• WHAT YOU NEED TO DO: For this exercise, reproduce the entries below exactly, but only from the line containing "Go to Information" through the line containing "Select the Periodic", both included.
Segment Open
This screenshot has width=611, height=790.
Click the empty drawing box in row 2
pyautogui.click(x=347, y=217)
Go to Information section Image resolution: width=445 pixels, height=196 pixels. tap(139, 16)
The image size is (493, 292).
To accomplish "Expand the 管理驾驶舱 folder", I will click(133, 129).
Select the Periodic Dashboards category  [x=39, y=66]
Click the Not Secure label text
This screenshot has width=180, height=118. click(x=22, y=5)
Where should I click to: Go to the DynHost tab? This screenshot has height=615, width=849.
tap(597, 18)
Segment Closed
Segment Open
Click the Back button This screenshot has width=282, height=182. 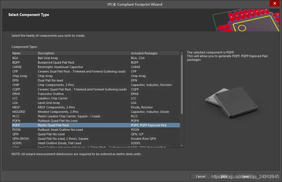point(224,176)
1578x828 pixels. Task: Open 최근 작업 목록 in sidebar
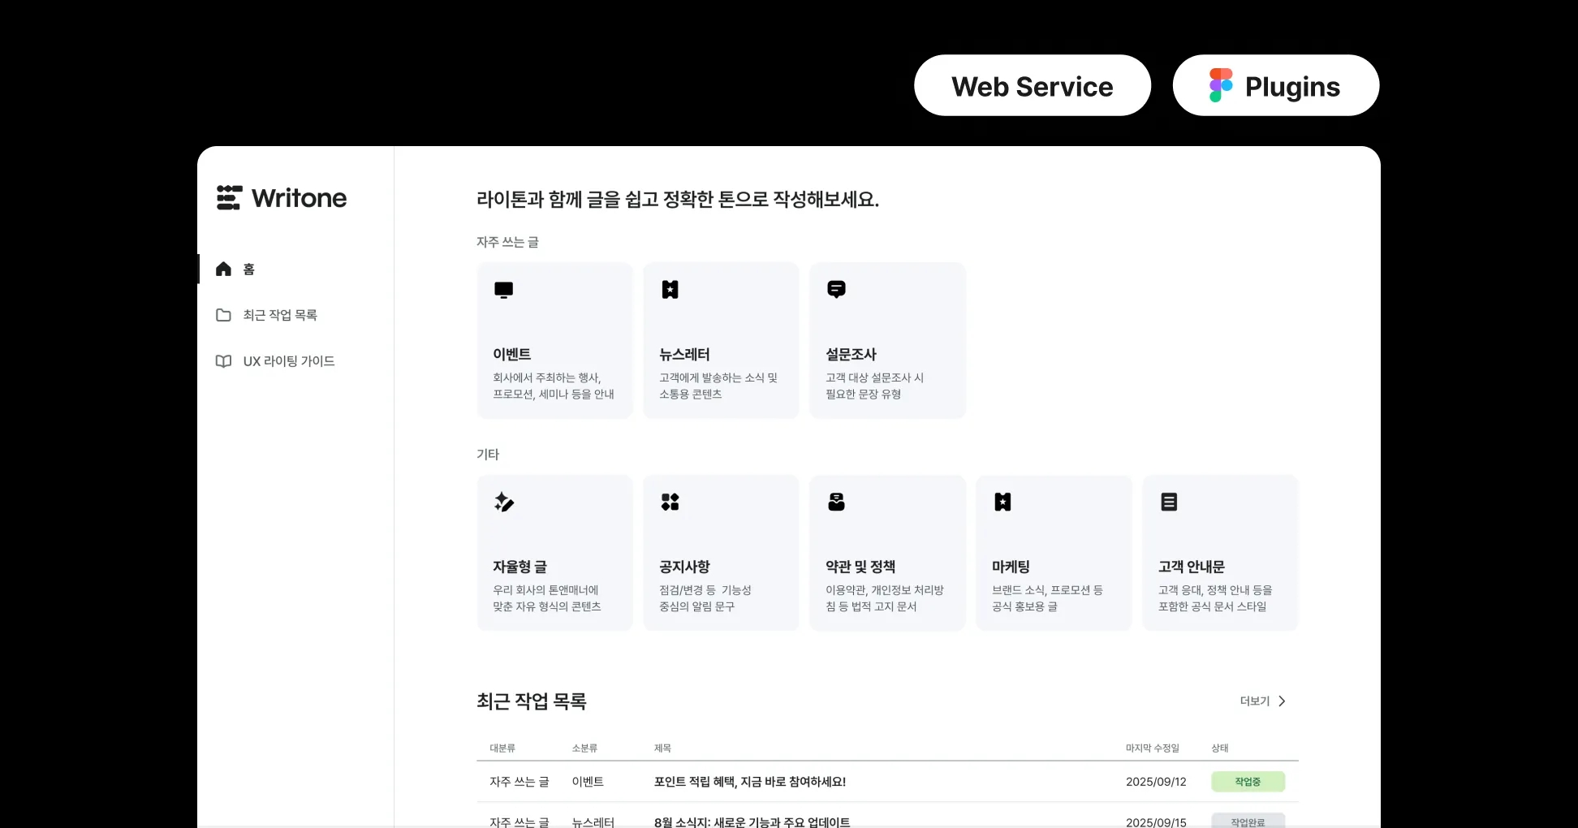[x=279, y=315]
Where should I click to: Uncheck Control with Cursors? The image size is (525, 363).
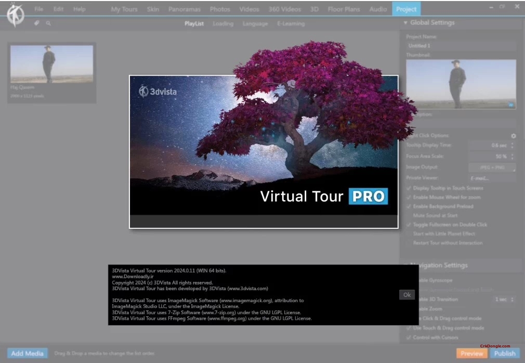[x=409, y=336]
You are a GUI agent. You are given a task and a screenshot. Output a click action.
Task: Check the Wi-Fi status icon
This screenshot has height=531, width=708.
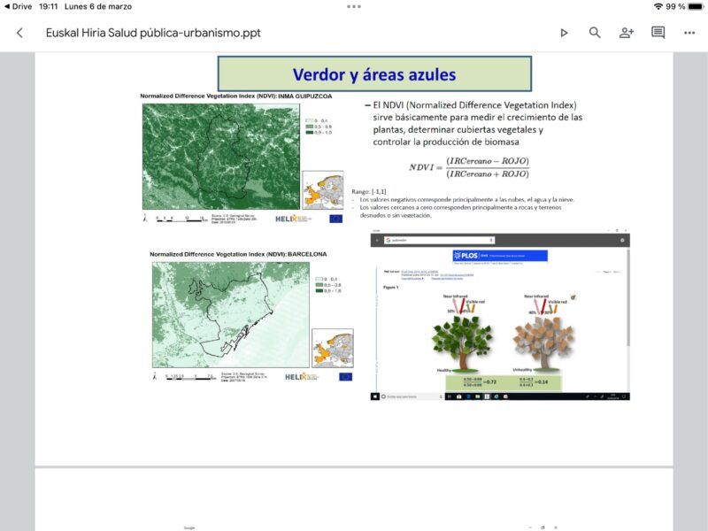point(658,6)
Segment Closed
• EXERCISE OUTPUT:
Go to Information section Image resolution: width=445 pixels, height=196 pixels. tap(139, 16)
The image size is (493, 292).
To accomplish "Expand the 管理驾驶舱 folder", I will click(133, 129).
Select the Periodic Dashboards category  [x=39, y=66]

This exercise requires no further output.